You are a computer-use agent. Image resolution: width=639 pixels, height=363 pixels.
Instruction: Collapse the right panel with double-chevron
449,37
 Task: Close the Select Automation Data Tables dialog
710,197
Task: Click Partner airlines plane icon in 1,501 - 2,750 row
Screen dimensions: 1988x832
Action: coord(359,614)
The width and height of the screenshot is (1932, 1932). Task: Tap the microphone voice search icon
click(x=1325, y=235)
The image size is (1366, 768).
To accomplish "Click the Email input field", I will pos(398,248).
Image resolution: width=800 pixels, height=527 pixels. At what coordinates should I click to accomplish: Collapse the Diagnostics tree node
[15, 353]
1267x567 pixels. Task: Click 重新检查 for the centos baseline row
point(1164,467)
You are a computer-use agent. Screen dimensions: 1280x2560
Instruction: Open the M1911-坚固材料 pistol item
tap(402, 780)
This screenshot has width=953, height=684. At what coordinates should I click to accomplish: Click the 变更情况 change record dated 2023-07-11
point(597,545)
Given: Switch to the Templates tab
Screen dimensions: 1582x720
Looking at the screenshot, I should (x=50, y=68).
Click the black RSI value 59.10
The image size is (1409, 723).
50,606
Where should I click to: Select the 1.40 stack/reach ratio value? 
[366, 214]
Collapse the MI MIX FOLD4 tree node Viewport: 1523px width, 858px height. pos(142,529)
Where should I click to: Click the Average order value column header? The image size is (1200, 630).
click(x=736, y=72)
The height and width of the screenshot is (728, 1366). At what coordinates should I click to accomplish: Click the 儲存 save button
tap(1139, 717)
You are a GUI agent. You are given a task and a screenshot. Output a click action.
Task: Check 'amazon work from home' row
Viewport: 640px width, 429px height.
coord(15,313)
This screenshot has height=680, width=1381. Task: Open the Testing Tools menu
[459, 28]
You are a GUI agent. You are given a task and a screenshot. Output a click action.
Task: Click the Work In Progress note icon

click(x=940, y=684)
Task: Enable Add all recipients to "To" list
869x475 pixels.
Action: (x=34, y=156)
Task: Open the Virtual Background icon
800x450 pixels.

**Directions:**
Set each line down exactly, starting with the one that contains "Task: Check 'amazon work from home' row" and ending with the last line of the listing; add nothing else.

**Result:**
Task: Check 'amazon work from home' row
Viewport: 640px width, 429px height.
coord(15,313)
This screenshot has height=680, width=1381. Task: Open the Testing Tools menu
[459, 28]
You are a GUI agent. You are given a task and a screenshot. Output a click action.
Task: Click the Work In Progress note icon

click(x=940, y=684)
Task: Enable Add all recipients to "To" list
869x475 pixels.
Action: (x=34, y=156)
Task: Open the Virtual Background icon
800x450 pixels.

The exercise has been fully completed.